Which is a mentality that’s only possible if you believe in change. The world can’t be stagnant, nor can it be determined by fate, if you’re striving to create yourself into someone new. So that mentality also means that the current world feels contingent, uncertain, and haphazard, which probably does sound quite familiar, and that all this striving toward the future gives a good view of our rather shaky present. If you believe that standing in one spot means that you’ll eventually fall behind—which most people do—then you’re certainly not in a fixed, fate-filled world. You are, instead, in a world that sees the future as vast and unknowable.

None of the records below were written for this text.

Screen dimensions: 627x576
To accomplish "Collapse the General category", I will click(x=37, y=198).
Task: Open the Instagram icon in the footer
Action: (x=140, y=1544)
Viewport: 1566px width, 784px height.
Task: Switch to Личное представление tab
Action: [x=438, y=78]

To live in a Victorian novel or Shakespearean drama is to fight relentlessly for your seat, to win your fortune or crown, to ensure that your fate is secure, in a world that’s rigid and cold and deterministic; to live today is, for some, to fight relentlessly to improve, it is to make personal transformation the expectation, because you sense that a new you will be required to confront what looms in the future. Perhaps it is a bit underrated, or even completely overlooked, how much this mentality is new.
Good one. Thank you.
I love history. And I love when someone shines a light on a view of history I had not appreciated. The point you make that in literature of the past “There’s not even a hint that the amount of chairs might multiply, or that new positions might be created, that wealth might somehow grow, that something that’s small today might be larger tomorrow. “ Thank you for the new idea to ponder.
While modern society thinks they control fate, we have hidden birth, serious illness and death. Instead we worship money, youth and ultra fitness. We ignore the poor and the suffering. I think the belief that we can change includes the belief that to do so means stepping over (and perhaps on) other people.